Geral - 21/06/2018 - 15h40

Em dois anos, Cerrado perde mais de 1 milhão de campos de futebol

Redação
 
 
 
 
 
 
Em 2016 e 2017, o cerrado brasileiro perdeu 14.185km² de vegetação nativa para o desmatamento, uma área equivalente a aproximadamente 1 milhão de campos de futebol, segundo dados divulgados nesta quinta-feira (21/06), pelo Ministério do Meio Ambiente. Foram 6.777km² em 2016 e 7.408 km² em 2017, com isso metade do bioma não existe mais. 
 
Os dados, no entanto, são considerados positivos pelo governo, pois, apesar da alta de 9,3% de um ano para outro, houve redução de 53% no desmatamento entre 2015 e 2017. 
 
A região Norte do Cerrado sofreu um desmatamento na fronteira agrícola formada entre os estados do Maranhão, Tocantins, Piaui e Bahia. A partir desse ano, o Cerrado passará a ser monitorado anualmente assim como ocorre com a Amazônia.
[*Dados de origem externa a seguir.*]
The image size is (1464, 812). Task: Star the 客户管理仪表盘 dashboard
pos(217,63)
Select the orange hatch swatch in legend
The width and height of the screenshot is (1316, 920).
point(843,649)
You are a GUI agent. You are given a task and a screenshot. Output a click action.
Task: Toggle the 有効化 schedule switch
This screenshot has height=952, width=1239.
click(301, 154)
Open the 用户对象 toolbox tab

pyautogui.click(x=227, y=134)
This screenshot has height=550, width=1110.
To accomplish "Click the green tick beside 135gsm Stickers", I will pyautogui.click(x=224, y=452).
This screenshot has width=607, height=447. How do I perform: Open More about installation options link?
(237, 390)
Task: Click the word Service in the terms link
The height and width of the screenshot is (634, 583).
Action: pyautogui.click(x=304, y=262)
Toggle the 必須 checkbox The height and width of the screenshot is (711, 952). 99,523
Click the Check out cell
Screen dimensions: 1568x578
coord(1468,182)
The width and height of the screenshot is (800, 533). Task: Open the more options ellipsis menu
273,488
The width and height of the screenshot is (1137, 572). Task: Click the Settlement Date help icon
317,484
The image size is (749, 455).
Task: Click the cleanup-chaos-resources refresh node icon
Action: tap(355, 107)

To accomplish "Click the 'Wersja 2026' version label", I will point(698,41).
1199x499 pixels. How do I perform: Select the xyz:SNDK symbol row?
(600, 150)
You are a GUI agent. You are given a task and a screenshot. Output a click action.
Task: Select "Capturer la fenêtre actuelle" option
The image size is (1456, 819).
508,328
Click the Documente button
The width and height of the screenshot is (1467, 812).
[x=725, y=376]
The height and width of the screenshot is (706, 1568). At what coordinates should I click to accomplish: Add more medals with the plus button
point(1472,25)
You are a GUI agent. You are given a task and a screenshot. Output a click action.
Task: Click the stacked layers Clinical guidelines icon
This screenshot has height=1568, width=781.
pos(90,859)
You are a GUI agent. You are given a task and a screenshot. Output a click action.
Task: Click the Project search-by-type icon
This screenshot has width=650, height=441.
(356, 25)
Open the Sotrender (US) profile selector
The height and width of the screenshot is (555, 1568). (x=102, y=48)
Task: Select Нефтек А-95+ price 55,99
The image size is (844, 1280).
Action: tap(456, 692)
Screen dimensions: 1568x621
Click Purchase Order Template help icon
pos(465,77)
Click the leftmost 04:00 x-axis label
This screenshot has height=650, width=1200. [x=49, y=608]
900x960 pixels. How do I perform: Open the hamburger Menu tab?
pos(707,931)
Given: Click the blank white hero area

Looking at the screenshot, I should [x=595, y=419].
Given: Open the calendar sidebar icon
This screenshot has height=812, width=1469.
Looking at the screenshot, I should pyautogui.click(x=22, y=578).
Segundo o ministro do Meio Ambiente, Edson Duarte, a meta é que o monitoramento ocorra em todos os biomas. 
 
"A partir desse ano a mensuração do desmatamento se estende além da Amazônia, para o Cerrado também, mas a meta é que esse monitoramento ocorra em todos os biomas. Mas aumentou muito a pressão agropecuária sobre o cerrado nesses últimos anos", afirma o ministro.
 
O mapeamento foi realizado pelo Instituto Nacional de Pesquisas Espaciais (INPE) no âmbito do projeto Prodes Cerrado, monitoramento por satélite realizado em conjunto com os ministérios do Meio Ambiente e de Ciências, Tecnologia e Inovação.
 
O ministro do Meio Ambiente reiterou sua preocupação com o desmatamento no país. "Eu defendo desmatamento zero para práticas ilegais. Temos procurado todos os governadores e secretários estaduais. Manter um Brasil competitivo no mundo e preservando as nossas florestas, tornará o Brasil a maior nação do mundo em sustentabilidade e produção", disse Duarte.
 
Ele também defendeu o trabalho em conjunto contra essas práticas criminosas. "Esses dados apontam na necessidade de continuarmos a política de controle, a politica que fez o desmatamento cair depois de sucessivas altas. E a mobilização de diversas forças nacionais como policiais federais e estaduais. É um intenso trabalho do Ministério Público e a Polícia Federal para desbaratar as quadrilhas que mantêm o crime financiado com os desmatamentos na Amazônia e no Brasil. Nossa expectativa é que esses dados se mantenham em queda. Há pressão, a interesses que motivam ações criminosas", explica.
 
Até o momento 19 estados aderiram ao Sinaflor, que é o Sistema Nacional de Controle da Origem dos Produtos Florestais. "Todas as autorizações de manejo só poderão ocorrer com a autorização do Sinaflor. Ele é um sistema elaborado pelo Ibama mas reúne todos os estados. é obrigatório o cumprimento de tudo aquilo que está na lei florestal. O ruralista terá que apresentar todas as autorizações rurais. A licença está dispensada, mas os controles estão mantidos", destaca a presidente do Ibama, Suely Araújo.
 
O ministro e a presidente do Ibama também comentaram a mudança na lei dos agrotóxicos. "É uma proposta do Parlamento que acompanhamos com muita atenção, porque interessa à saúde pública e a produção brasileira", afirmou Edson Duarte.
 
"O Ibama se posiciona contrário a qualquer redução no registro de agrotóxicos. Os problemas podem solucionados por decreto e não por uma nova legislação", finaliza a presidente do Ibama.